I think today I will look into that emergency baby drop off organization that others were talking about earlier, and maybe make a donation in little Tyler's name. I hope places like that get much more publicity because of this little one. The more people that know they are there, the more little ones they can help.
 
At the time they murder their child, perhaps in a fit of rage, I don't think a killer is thinking ... oh CA got off, I will too.

After they realize what they've done and their only motivation is to save their sorry self ... then I believe they do think about CA and how she got off.

JMO
 
How do you propose we prevent these things from happening if we don't try to understand it?

I'm sorry, but I don't have to understand why a mother would beat her baby to death. All I have to understand is that this baby is now dead because of his mother's choice not to control her temper. We are all faced with choices every day. I don't think any amount of understanding is going to prevent this kind of behavior. MOO.
 
I'm not sure I agree the plea was solely based on SD not having counsel present. The judge is making sure her constitutional rights are protected. Her counsel will work with prosecutors for a deal. I think it's pretty typical that people plead NG at an arraignment.
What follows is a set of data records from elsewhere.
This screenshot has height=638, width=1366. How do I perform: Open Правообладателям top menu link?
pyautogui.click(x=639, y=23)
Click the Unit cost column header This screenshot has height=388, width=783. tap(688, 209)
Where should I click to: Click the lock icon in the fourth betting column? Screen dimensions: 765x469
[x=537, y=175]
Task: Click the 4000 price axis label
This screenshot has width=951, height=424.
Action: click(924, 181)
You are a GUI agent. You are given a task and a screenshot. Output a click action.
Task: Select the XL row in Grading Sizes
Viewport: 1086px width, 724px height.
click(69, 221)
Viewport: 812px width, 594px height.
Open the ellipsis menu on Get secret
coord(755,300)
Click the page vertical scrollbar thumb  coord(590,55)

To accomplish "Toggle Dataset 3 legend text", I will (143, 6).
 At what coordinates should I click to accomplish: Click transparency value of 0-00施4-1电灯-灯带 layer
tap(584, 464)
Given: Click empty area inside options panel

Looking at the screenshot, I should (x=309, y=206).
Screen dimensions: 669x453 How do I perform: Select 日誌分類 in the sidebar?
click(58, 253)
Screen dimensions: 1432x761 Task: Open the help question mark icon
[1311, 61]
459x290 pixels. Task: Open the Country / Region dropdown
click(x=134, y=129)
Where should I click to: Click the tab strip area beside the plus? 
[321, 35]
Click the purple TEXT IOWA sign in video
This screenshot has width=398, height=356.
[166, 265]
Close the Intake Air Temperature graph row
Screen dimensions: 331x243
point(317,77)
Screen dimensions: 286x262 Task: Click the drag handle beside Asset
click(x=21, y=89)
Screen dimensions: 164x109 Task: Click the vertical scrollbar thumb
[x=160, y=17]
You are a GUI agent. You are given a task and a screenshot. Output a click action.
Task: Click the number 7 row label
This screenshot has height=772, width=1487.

I agree. I think that by entering NG, then it leaves the door open for a plea deal later on --- reduced sentence for a guilty plea, etc. Since a plea can be changed later, then I believe most attorneys would advise a client to plead NG so that evidence can be reviewed, options can be looked at, etc.

Even though we may see it as a clearcut issue, as someone mentioned on another thread recently our justice system would not work without defense attorneys.